(Your instructions) Starting at the line that contains "How do I perform: Select" and continuing through the end of the records, rewrite those lines with "enterprise" swapped for "organization" and everything else unchanged. Leave the pictures out of your answer.

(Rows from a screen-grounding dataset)

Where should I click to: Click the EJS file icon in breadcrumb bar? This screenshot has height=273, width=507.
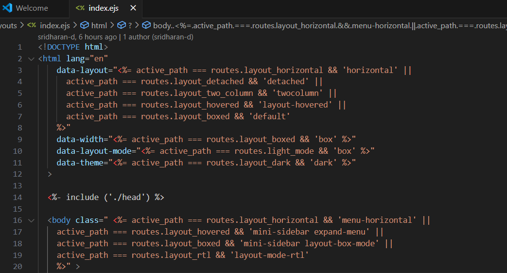click(32, 25)
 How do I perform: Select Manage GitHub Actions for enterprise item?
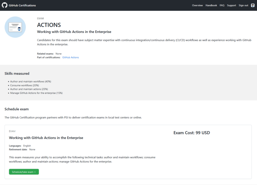[x=36, y=93]
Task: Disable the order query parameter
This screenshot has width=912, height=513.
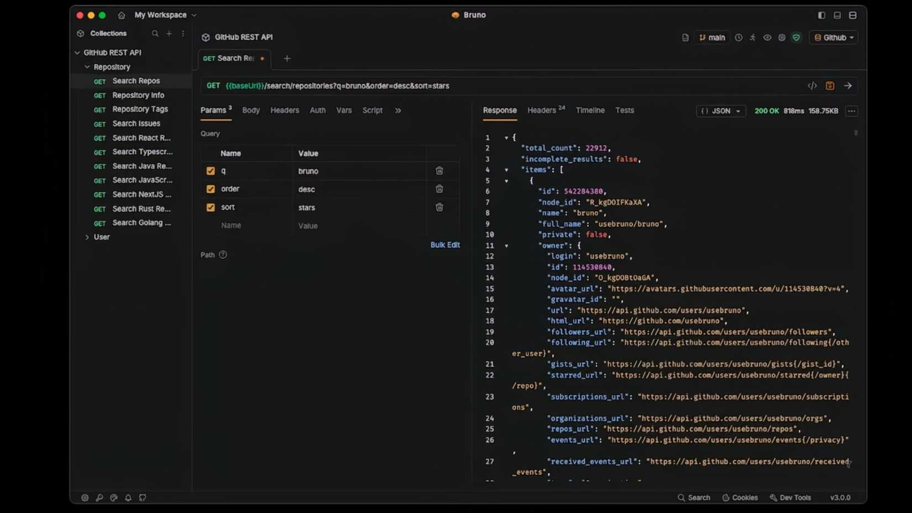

(The answer)
 How do I perform: Select Manage GitHub Actions for organization item?
[x=36, y=93]
Task: Disable the order query parameter
This screenshot has width=912, height=513.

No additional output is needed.